The control plane communicates with your components over HTTPS. Components pull configuration from Control and report health status back. No raw data flows through the control plane.
See Security Model for a detailed breakdown of what you run vs. what we run.
Components¶
Proxy¶
The Proxy is the data collection point. It accepts data from various sources and efficiently batches and forwards to the Receiver.
| Feature | Description |
|---|---|
| Multi-protocol | UDP, TCP, Syslog, sFlow, IPFIX, HTTP |
| Message queues | SQS, Kafka, NATS, Kinesis |
| Batching | Groups events for efficient transfer |
| Compression | Reduces bandwidth usage |
Receiver¶
The Receiver is an HTTP webhook endpoint that stores raw data to object storage.
| Feature | Description |
|---|---|
| HTTP endpoint | RESTful webhook interface |
| S3 compatible | Works with S3, MinIO, or any S3-compatible storage |
| Durability | 3-stage spooling: memory → disk → S3 |
| Multi-tenant | Routes data by tenant and dataset |
Piper¶
The Piper is the data processing engine that applies transformations and enrichments after Receiver stores raw data.
| Feature | Description |
|---|---|
| Transformations | Modify, rename, parse fields |
| Enrichers | Geo-tagging, custom lookups |
| Filters | Drop unwanted data |
| Sampling | Reduce volume while maintaining visibility |
Packer¶
The Packer converts processed data into optimized Parquet files for long-term storage.
| Feature | Description |
|---|---|
| Parquet conversion | Columnar format for efficient queries |
| Auto-partitioning | Partitions by account/tenant/dataset/time |
| Schema evolution | Handles changing data structures |
| Compression | Snappy/Zstd for space efficiency |
Control¶
The Control plane manages configuration and coordinates all components. This is the only component managed by ByteFreezer.
| Feature | Description |
|---|---|
| Configuration | Centralized config management |
| Health monitoring | Tracks component health |
| API gateway | Unified API for management |
| UI | Web interface for configuration and monitoring |
Data Hierarchy¶
ByteFreezer organizes data in a hierarchical structure:
Account (Organization)
└── Tenant (Data Source / Environment)
└── Dataset (Data Stream / Collection)
└── Events (Individual Records)
See Data Model for details.
Deployment Topologies¶
On-Premises¶
You run all data-plane components in your infrastructure. Control plane is managed by ByteFreezer:
Your Infrastructure ByteFreezer
├── Proxy (data collection) ├── Control (config + health)

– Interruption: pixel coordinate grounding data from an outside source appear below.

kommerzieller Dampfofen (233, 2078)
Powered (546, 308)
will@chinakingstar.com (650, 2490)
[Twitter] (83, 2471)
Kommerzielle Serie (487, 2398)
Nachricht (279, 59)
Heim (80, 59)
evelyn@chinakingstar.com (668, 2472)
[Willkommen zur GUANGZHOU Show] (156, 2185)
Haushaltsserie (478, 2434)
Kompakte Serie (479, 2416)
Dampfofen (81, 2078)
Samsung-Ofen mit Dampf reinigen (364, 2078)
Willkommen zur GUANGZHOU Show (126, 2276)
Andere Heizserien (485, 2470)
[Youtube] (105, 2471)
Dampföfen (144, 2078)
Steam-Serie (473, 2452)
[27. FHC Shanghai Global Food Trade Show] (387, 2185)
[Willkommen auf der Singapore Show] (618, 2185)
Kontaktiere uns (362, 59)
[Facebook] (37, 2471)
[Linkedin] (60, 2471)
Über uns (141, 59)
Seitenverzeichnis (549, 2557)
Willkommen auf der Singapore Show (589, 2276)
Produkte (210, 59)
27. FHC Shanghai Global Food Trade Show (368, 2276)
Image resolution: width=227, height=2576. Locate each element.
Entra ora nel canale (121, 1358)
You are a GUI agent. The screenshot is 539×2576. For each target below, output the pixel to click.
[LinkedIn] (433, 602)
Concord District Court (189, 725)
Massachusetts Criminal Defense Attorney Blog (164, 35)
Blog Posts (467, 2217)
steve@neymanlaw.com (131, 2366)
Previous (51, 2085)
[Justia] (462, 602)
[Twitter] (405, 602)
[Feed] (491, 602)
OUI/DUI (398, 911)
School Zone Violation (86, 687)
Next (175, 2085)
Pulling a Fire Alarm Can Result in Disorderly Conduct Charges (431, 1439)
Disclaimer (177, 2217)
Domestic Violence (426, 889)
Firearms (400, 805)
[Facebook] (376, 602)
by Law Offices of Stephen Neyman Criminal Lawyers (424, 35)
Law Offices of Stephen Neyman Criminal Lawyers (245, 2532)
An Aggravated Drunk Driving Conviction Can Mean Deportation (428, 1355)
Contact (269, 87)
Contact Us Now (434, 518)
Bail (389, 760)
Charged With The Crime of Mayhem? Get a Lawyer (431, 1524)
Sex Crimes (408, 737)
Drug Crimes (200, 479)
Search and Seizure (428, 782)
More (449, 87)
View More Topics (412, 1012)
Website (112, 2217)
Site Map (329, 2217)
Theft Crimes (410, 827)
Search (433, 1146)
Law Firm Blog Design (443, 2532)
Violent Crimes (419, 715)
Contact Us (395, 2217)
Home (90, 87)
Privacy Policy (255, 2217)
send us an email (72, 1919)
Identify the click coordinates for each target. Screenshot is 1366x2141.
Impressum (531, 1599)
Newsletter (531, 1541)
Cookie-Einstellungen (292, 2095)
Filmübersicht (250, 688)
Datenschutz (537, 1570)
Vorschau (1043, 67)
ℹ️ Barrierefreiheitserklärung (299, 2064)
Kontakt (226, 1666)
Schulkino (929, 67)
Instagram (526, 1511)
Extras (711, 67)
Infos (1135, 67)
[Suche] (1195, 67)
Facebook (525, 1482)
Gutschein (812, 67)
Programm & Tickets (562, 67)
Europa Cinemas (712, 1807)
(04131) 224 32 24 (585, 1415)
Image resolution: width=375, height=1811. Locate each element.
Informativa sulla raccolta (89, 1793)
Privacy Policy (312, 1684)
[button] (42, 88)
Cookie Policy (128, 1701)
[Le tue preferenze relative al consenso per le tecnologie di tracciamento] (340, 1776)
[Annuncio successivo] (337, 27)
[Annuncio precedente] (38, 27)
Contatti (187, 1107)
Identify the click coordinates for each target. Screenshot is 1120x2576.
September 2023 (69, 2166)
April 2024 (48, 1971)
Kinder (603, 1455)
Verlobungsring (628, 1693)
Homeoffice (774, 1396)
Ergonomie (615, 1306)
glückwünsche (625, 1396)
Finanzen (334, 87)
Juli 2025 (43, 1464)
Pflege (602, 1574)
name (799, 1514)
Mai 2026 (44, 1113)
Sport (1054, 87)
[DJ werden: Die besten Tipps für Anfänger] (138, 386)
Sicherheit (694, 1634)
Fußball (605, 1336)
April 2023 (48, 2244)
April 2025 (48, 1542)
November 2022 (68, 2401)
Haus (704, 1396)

├── Receiver (webhook endpoint) └── UI (management dashboard)
├── Piper (processing)
├── Packer (Parquet conversion)
├── Query (analytics)
├── Connector (data export)
└── S3/MinIO (your storage)
Enterprise¶
White-glove deployment for regulated environments. Air-gapped, custom integrations, dedicated support.
See Deployment Options for details.